Spare a thought for the poor souls condemned to write poetry blurbs. Critics can argue for years – decades, centuries – over a single poem’s meaning, and fail to reach a conclusion. The task of summarising a whole book of verse in the space of just a few weeks gives a new dimension (albeit a minor, wafty one) to the term “Sisyphean”. Inevitably, therefore, publishers fall back on truisms. Hands up who’s picked up a poetry collection to find that – guess what? – the author has chosen to tackle themes of “life, death, love and loss”? So imagine, then, the relief with which the editors at Faber must have greeted Christopher Reid’s latest offering. This is one of those rare collections that lends itself to synopsis; its guiding principle can be summed up in just three words: the letter C.
Each of the 73 poems in The Curiosities is a meditation on a C-word (though never explicitly the C-word; more of what’s implicit later), from cufflinks to cravings to conversations to cabs. As USPs go, this one is so obtrusive that it risks reducing the whole enterprise to the level of gimmick, but, happily, Reid is too canny to outsmart himself like that. Thematic they may be, but these poems contain all the life, death, love and loss you could ask for, from the child who “woke to a cry not his”, via the “toxic / and irresistible rush” of an illicit affair, to the man who, in the wake of his wife’s death, “put a notice in the local paper” advertising for “a copy”. By organising them around a single letter, Reid has simply gathered his reflections and endowed them with a particular focus, providing the collection with a clarity and cohesion that compel you to read on.
Of course, there’s more to it than that – as that last sentence demonstrates. Although Reid appears initially to have restricted his fixation with the letter C to his titles, in practice, that’s the tip of the iceberg. By concentrating so intently on the letter, Reid irresistibly heightens our awareness of it wherever it occurs. Not only does your eye snag on every word that begins with a C, but you soon find yourself echoing Reid and thinking in C-words, too. I wondered, as I read, for example, whether the device would prove a constraint, or whether the titles would turn out to feel contrived (they don’t, mostly: there are only a handful of poems in which title and subject strain to fit). Reid is writing to a rule that is so simple it seems at first glance to border on the banal, but he manages to change our relationship with language both within and without the poems. It’s no mean feat.

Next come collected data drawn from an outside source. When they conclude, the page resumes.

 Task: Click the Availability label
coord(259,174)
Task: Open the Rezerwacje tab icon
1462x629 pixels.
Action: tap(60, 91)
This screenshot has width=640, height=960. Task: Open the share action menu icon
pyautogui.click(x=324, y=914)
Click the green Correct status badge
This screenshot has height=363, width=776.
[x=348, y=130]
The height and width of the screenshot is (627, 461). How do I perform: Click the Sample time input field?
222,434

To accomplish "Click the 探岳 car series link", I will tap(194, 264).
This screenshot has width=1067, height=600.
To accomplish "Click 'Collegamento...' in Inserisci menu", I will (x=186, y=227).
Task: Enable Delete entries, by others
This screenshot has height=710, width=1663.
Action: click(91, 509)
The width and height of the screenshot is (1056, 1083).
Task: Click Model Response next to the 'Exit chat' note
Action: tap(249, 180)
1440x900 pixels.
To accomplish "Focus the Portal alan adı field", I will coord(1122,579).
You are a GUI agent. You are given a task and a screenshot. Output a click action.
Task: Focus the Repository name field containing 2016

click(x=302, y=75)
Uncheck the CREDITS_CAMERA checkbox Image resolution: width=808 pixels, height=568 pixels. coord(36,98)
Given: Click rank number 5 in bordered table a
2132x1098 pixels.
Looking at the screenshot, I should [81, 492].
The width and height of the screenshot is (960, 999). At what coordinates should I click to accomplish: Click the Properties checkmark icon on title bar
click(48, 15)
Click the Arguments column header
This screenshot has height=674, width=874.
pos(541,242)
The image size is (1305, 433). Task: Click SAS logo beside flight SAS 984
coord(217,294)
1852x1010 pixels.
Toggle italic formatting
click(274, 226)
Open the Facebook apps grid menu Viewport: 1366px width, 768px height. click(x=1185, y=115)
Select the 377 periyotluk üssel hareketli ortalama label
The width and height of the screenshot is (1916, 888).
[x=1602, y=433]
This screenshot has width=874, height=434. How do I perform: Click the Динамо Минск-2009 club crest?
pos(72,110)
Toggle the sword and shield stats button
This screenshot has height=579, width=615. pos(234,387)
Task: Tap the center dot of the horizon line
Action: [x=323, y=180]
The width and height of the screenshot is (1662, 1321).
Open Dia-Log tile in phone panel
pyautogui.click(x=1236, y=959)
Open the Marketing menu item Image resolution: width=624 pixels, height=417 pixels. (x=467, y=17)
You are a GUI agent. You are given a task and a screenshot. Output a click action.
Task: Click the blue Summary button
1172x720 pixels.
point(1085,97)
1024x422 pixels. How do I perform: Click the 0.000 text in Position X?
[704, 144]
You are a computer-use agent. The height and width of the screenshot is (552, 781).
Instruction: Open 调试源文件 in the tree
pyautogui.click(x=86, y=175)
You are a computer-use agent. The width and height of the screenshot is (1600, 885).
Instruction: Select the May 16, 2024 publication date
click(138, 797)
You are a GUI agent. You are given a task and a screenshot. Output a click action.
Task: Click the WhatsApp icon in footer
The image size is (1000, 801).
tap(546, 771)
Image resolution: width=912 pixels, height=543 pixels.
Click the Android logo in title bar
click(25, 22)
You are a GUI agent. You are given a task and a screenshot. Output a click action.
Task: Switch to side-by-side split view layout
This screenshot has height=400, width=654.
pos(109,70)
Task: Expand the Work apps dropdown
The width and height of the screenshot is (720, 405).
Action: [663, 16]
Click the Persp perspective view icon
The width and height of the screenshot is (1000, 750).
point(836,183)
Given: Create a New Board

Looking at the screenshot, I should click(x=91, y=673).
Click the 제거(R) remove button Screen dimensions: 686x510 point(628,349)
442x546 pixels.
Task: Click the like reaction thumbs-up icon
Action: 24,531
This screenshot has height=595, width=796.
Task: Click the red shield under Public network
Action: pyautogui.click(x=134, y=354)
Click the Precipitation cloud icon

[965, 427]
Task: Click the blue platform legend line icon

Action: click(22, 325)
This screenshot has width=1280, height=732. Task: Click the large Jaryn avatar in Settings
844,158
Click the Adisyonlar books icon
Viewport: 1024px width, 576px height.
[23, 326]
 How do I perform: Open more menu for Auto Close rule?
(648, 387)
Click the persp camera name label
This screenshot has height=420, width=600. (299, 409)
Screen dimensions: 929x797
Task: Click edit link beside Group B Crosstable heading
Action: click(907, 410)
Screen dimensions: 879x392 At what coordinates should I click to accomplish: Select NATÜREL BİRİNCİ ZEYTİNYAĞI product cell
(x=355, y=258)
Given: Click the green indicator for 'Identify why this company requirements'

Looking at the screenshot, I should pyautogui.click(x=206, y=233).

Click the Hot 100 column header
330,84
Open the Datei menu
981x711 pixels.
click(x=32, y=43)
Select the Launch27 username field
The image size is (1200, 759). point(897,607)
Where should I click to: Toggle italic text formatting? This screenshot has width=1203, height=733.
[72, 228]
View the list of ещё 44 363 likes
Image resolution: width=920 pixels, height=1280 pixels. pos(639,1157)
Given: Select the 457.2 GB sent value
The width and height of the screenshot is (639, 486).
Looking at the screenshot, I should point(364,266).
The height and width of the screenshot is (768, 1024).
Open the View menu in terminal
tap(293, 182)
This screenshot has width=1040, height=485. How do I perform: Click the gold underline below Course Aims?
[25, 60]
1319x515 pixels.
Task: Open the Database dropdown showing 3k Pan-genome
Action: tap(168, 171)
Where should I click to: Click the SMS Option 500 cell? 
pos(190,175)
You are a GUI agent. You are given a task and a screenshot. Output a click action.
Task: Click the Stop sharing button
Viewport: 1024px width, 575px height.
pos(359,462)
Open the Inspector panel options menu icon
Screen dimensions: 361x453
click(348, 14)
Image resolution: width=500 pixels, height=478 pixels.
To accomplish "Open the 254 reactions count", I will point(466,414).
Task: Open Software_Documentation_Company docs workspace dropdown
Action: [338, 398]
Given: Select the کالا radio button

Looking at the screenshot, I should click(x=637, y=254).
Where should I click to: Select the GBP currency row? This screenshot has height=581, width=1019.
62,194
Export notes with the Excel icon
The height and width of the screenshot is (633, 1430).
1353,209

And the poems themselves? Beneath the C (as it were), the collection has two clear strands which, in homage to Reid, can loosely be labelled the corporeal and the classical. The body – mortal, vulnerable, tugged by tides of desire – is his central preoccupation. A decade on from the death of Reid’s wife, whom he elegised in his Costa-winning A Scattering, an awareness of mortality continues to infuse his writing, but it is mixed with a new acknowledgment that life must and will go on.
Sex is everywhere here, present in what Reid himself terms “unsubtle innuendo” (an ode to “the first cherry of summer”; chocolate placed on a “moist and acquiescent tongue”) but also in moments of eye-watering exposition. For all his frankness, though, he holds himself at one remove from the action, observing rather than partaking, and addressing the subject with a wry humour, which mostly works but occasionally misses its mark. His pleasingly ironic paean to “The Couch”, unacknowledged star of countless porn films, for example, is leavened and complicated by his claim that, unlike the actors, it “acquits itself / with something like grace”. “The Craving”, on the other hand, about a “friend” who “wanted to bed a schoolgirl” but has to make do with a woman who “must have been about 30 years older / than the average O-level candidate”, treads a razor-fine line between satire and straight-up misogyny.
If sex is important here, though, an engagement with the deep past of the classical world is equally so. The collection overflows with retellings of Greco-Roman myths (Diana recast as a “strapping highland shepherd girl”, “skinny-dipping in a chilly pool”), references to the likes of Orpheus, Alcestis and Theseus, and reworkings of poems from the minds of Sappho and Theocritus. In “The Curse”, Reid delivers a lovely translation of Catullus’s furious, heartbroken “Words Against Lesbia” (“my love … thanks to her, has died / like a flower in some remote meadow, / clipped by the passing plough”), and I realised, reading it, that the whole collection owes a debt to him: the bawdy, gossipy, skewering poems rounded out by moments of clenching beauty. In “The Calm”, which tells the story of a crew member on a becalmed sailing ship who “under that curse / of peace … took up a sperm tooth / and a sail needle, enthused to try / some scrimshaw work”, the lines’ rhymes and rhythms lock together like the encircling ice and force us to slow down and take it all in. It is in stripped-back moments such as this, rather than via techniques and devices, no matter how clever, that Reid’s true talent is revealed.